Löderburger See l "Die nach dem Weg fragen", "alte Säcke" oder "lahme Enten" - der Staffelwettbewerb des Schlossbrunnen-Triathlons, bei dem sich Einzelstarter in den drei Disziplinen zu einem Team zusammenfinden, ist auch immer ein Duell der kreativen Bezeichnungen. Dass man es auch bodenständig mit dem eigenen Rufnamen oder zumindest den Initialien weit bringen kann, stellten die einheimischen Mannschaften bei der 15. Auflage am Sonntag unter Beweis.

So sicherte sich in der Männerwertung das "Team TTS", bestehend aus Torsten Keusch, Torsten Blauwitz und Stephan Härtel den zweiten Rang in 57:08 Minuten. Da es wie beim Landesliga-Wettbewerb vereinzelte Probleme mit den Transpondern bei der Zeitmessung gab, ließen sich die Einzelergebnisse nicht aufschlüsseln. Die Bronzemedaille sicherte sich das "Team Nettlau", in dem die Rollen eindeutig verteilt waren. Sebastian Schrader erschwomm Rang fünf, Matthias Lampe katapultierte die Mannschaft nach der Radstrecke auf Rang zwei vor, ehe der Hecklinger Namensgeber Rüdiger Nettlau Rang drei in der Wertung der Männer absicherte.
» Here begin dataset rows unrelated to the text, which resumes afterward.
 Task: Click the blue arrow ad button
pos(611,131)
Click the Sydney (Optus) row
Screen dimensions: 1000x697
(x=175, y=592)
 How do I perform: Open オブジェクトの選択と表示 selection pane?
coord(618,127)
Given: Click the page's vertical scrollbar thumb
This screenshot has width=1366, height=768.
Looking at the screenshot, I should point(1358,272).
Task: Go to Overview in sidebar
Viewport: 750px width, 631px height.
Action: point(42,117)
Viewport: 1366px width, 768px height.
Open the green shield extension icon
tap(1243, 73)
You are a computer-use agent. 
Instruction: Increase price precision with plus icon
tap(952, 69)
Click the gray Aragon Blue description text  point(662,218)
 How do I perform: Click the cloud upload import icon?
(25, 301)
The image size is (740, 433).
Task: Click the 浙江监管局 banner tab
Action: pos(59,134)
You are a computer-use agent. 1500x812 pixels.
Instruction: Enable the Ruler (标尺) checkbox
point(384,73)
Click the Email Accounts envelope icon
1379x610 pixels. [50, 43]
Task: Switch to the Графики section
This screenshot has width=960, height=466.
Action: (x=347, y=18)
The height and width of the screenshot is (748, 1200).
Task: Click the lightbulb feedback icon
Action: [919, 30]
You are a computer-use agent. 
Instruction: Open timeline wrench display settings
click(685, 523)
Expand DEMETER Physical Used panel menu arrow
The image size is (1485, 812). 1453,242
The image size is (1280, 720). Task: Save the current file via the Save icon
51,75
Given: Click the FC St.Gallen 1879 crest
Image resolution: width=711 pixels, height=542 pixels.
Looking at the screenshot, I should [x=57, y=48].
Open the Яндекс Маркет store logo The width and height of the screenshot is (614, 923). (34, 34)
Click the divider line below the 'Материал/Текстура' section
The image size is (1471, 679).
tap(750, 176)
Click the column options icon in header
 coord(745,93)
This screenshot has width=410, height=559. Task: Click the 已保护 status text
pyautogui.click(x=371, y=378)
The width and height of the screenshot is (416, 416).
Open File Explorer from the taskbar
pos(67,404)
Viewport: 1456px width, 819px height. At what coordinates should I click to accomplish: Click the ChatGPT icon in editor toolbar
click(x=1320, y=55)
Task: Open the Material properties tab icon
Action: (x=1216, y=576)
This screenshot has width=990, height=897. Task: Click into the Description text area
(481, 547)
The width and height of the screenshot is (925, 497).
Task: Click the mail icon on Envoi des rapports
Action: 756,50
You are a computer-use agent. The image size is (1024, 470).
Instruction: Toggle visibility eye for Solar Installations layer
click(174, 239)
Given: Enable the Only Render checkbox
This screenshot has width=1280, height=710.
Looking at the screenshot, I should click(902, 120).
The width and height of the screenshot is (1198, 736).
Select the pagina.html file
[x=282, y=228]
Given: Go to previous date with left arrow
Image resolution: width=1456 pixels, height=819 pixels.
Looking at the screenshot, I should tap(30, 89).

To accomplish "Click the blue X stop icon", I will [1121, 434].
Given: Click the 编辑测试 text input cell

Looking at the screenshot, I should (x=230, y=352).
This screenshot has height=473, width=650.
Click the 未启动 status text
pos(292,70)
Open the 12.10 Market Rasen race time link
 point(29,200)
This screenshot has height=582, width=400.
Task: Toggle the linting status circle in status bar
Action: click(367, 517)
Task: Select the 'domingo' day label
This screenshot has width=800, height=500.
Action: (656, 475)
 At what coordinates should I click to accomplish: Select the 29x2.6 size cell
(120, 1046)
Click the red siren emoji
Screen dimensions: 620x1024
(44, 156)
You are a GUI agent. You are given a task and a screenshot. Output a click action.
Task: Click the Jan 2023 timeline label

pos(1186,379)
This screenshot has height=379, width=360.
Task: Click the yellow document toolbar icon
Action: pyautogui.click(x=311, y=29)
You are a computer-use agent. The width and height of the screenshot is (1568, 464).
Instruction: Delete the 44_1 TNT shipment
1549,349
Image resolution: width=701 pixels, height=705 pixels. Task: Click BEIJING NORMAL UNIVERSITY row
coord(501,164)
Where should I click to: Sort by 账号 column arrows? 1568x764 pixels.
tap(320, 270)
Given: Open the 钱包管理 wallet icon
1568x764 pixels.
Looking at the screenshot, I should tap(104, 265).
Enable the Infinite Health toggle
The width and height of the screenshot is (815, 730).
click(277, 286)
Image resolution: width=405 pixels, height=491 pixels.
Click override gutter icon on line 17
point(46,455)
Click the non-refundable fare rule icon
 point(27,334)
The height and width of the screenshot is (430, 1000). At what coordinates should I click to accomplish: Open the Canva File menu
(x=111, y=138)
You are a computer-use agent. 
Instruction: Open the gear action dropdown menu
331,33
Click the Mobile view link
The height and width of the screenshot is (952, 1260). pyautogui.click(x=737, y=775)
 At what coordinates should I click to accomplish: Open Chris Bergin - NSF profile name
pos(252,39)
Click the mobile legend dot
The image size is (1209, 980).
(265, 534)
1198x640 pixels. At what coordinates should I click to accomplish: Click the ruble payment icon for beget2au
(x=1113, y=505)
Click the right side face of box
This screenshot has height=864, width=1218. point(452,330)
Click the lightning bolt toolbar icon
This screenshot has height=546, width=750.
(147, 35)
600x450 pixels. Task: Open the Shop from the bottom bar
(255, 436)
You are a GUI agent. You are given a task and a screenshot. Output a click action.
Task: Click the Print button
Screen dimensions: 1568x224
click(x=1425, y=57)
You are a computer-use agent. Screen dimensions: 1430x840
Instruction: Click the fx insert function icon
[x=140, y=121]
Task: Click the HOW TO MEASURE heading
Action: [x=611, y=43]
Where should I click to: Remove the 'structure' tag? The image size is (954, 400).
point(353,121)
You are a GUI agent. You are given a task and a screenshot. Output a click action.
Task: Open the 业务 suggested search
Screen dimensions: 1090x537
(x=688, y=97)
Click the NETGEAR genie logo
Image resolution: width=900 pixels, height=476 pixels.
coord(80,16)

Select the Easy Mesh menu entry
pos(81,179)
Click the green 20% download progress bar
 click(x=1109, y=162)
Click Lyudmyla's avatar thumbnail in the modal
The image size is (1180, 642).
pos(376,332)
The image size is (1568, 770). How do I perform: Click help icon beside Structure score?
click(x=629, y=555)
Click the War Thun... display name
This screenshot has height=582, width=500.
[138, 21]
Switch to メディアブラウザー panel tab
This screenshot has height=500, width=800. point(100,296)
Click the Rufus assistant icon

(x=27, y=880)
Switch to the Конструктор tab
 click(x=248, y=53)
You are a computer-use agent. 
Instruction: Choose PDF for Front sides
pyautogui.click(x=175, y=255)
Unter den 30 Mannschaften hatte sich mit Roberto Henschke, Rainer Christoph und Herbert Mandel ein echtes Exoten-Trio gemischt. Zwar zahlten die drei Tennisspieler der Gaensefurther Sportbewegung mit Rang 30 und großem Abstand einiges an Lehrgeld, doch die Namenswahl fiel wenigstens entwaffnend ehrlich aus: "Tennisspieler auf Abwegen".